(Screenshot and document pointing data)
┄┄┄┄┄┄┄┄┄┄

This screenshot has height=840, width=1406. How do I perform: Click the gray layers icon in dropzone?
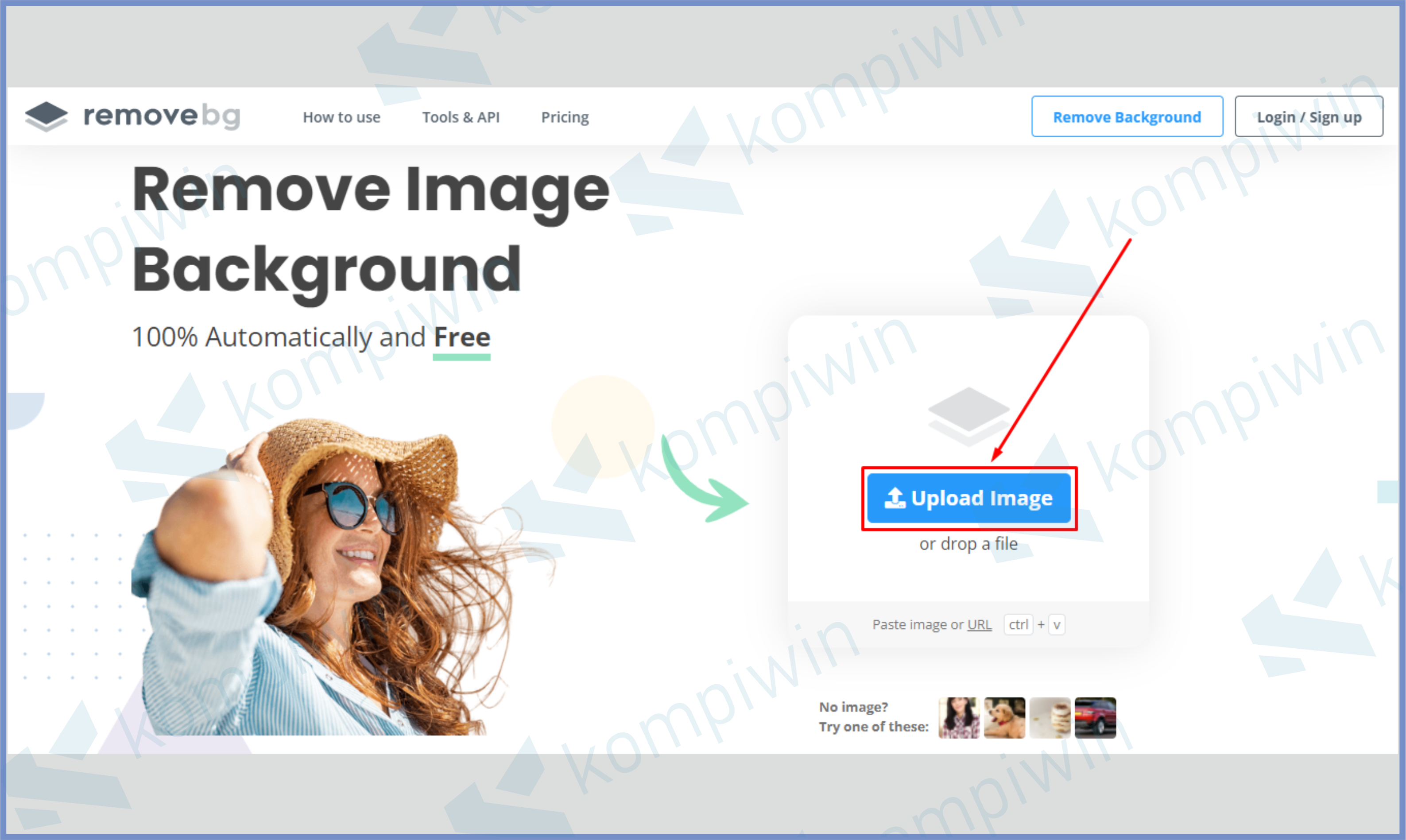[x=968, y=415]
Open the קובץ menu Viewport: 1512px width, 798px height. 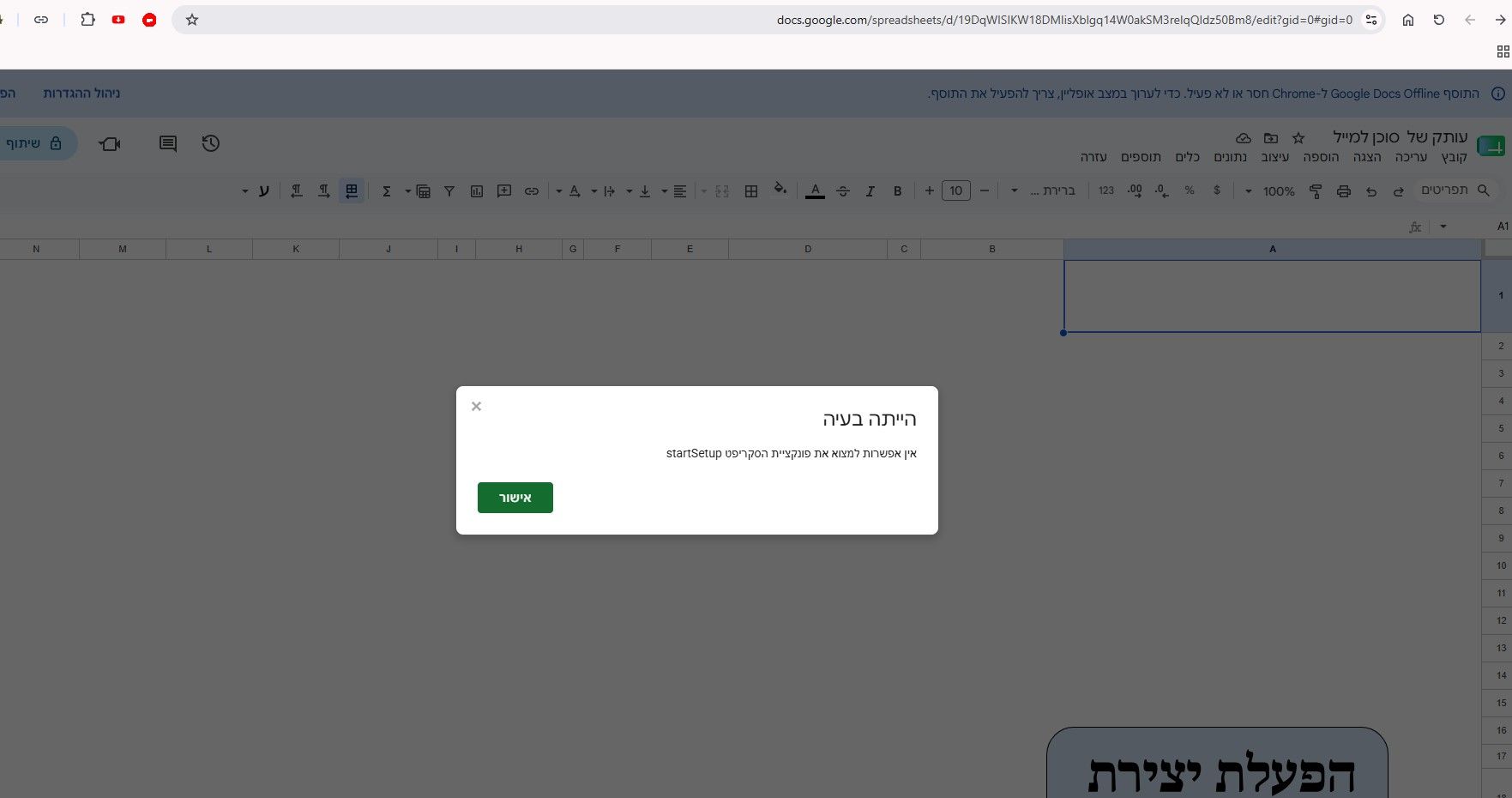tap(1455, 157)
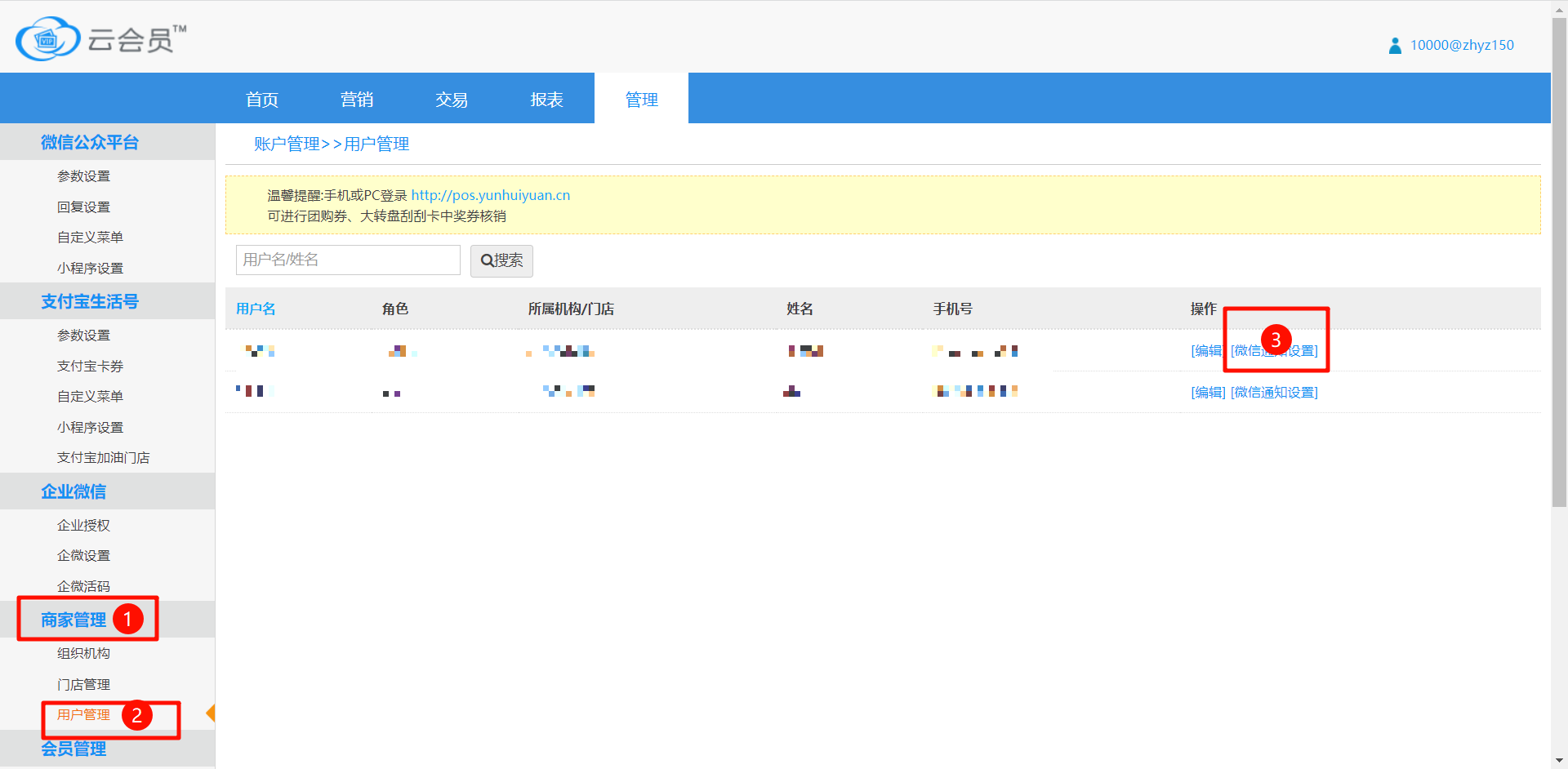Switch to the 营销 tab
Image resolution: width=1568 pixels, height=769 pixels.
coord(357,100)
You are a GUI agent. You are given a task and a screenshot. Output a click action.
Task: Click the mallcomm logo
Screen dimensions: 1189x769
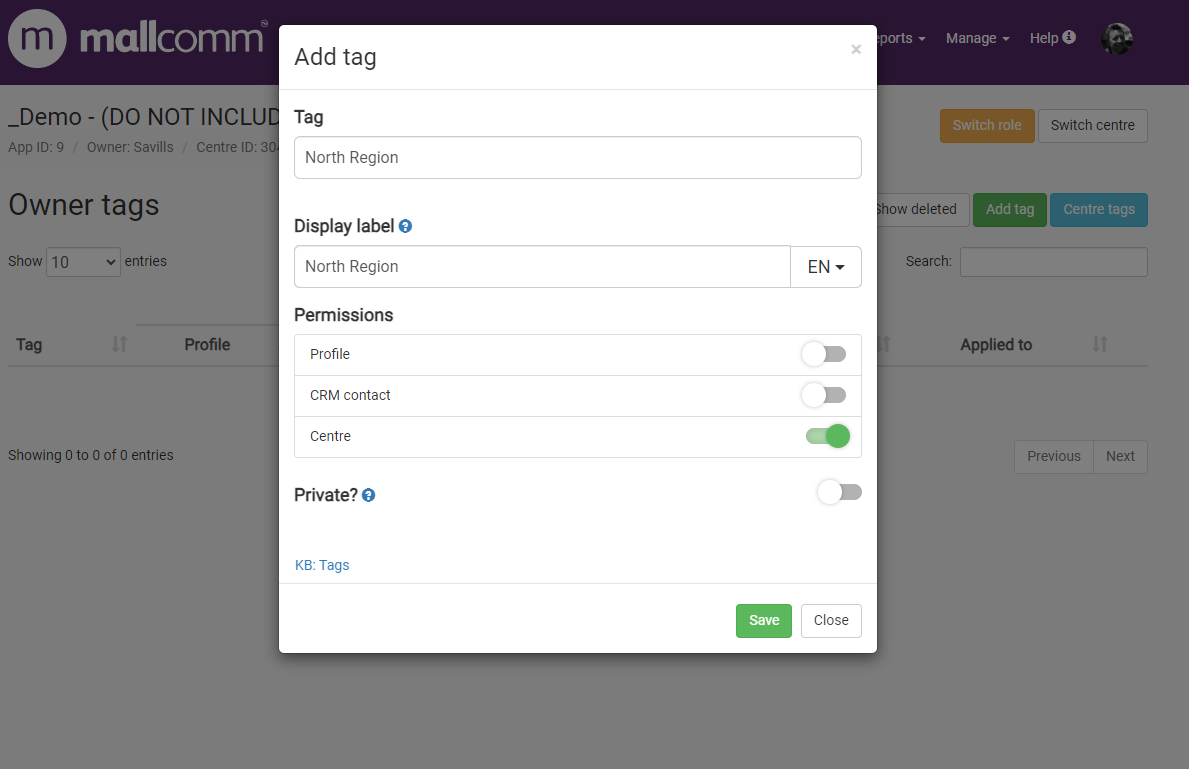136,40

┄┄┄┄┄┄┄┄┄┄

EXERCISE
Write out the lines of the records as a numbered list, starting with the first line and stopping after the line that contains "[x=968, y=415]". Skip any blank lines and leave the pictures out.

ANSWER TO THIS TASK
1. This screenshot has height=840, width=1406. How do I perform: Click the gray layers icon in dropzone?
2. [x=968, y=415]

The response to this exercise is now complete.